▸ **Given task**:
Which of the lines below contain the string "Select", matching case exactly? Copy each such line in full.

▸ **Data shown**:
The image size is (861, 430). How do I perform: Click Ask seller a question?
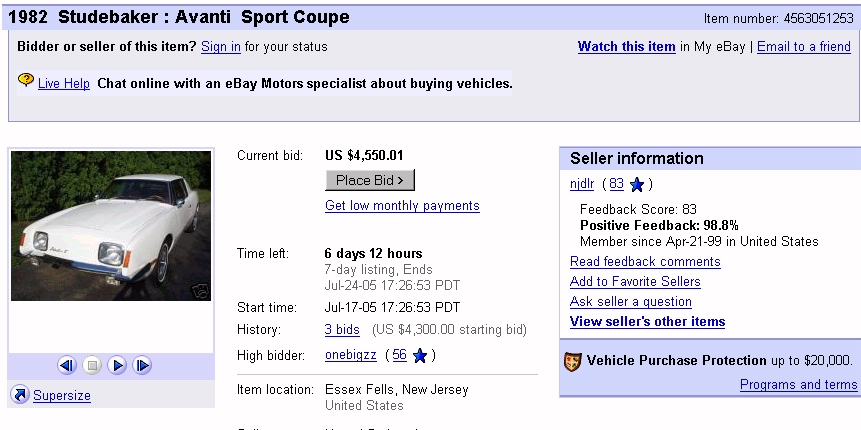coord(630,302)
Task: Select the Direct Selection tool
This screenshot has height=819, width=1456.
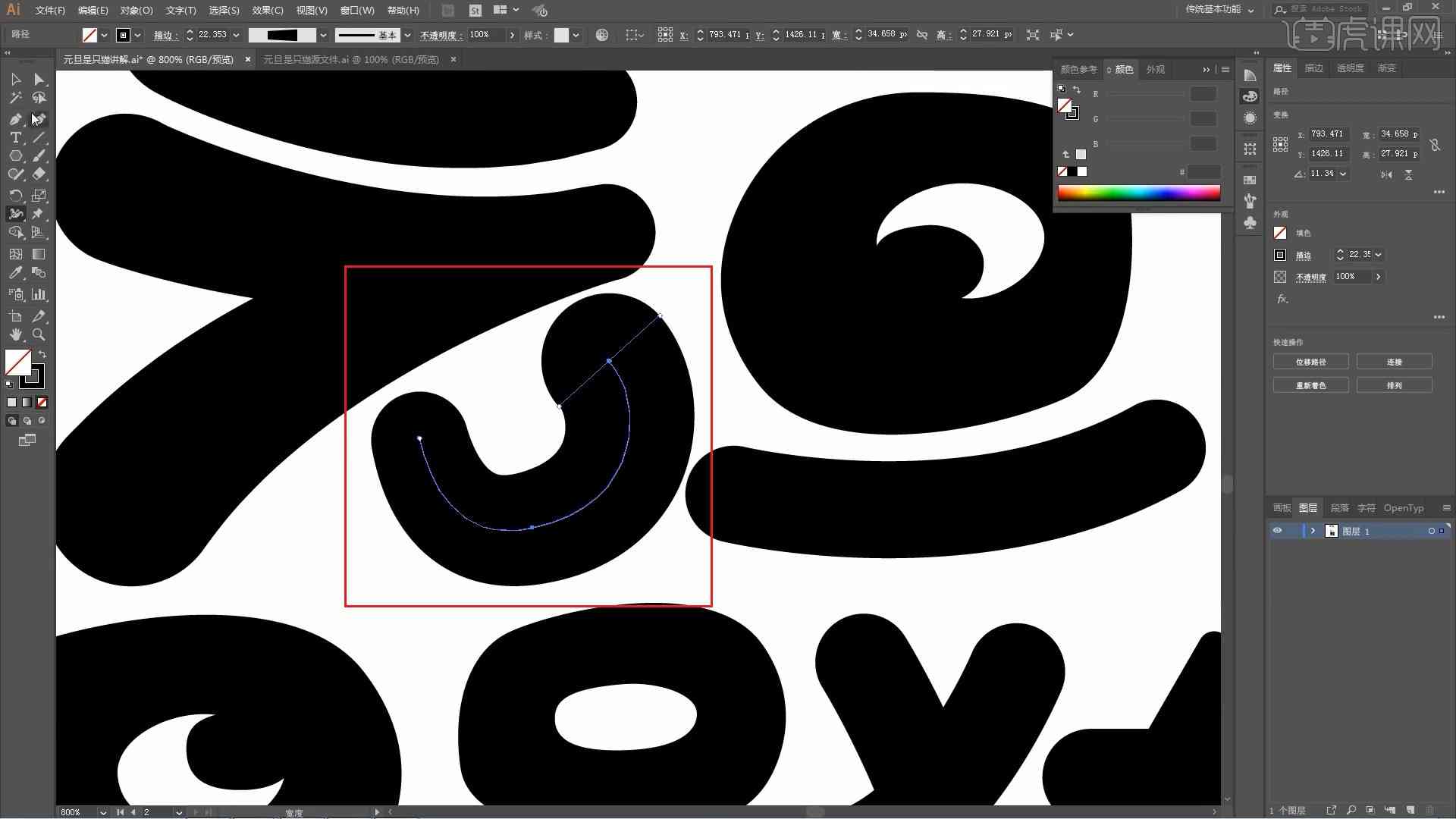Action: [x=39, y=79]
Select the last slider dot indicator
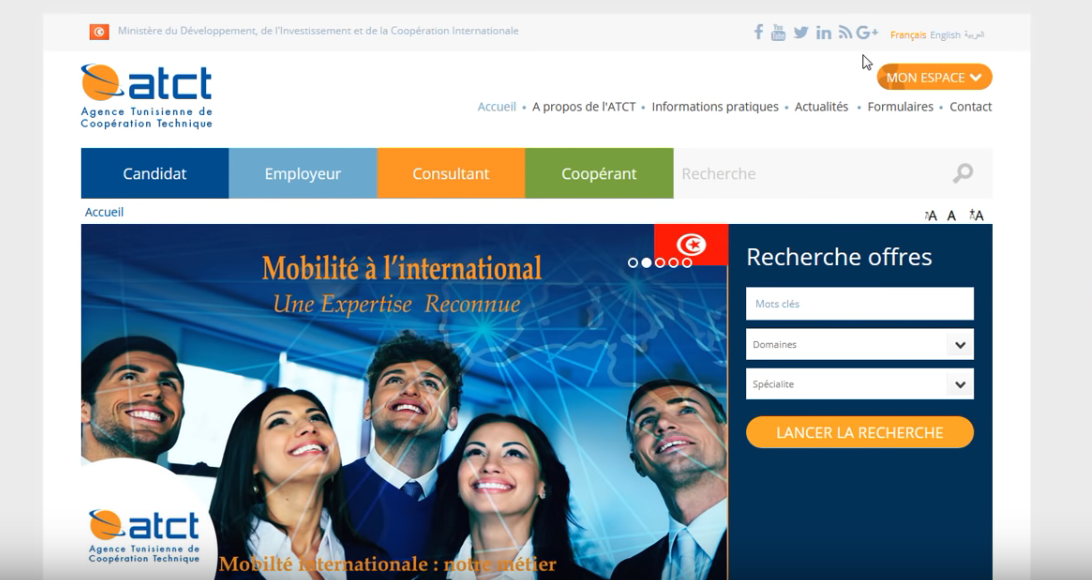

▸ **Answer to this exercise**:
Task: Select the Direct Selection tool
Select the last slider dot indicator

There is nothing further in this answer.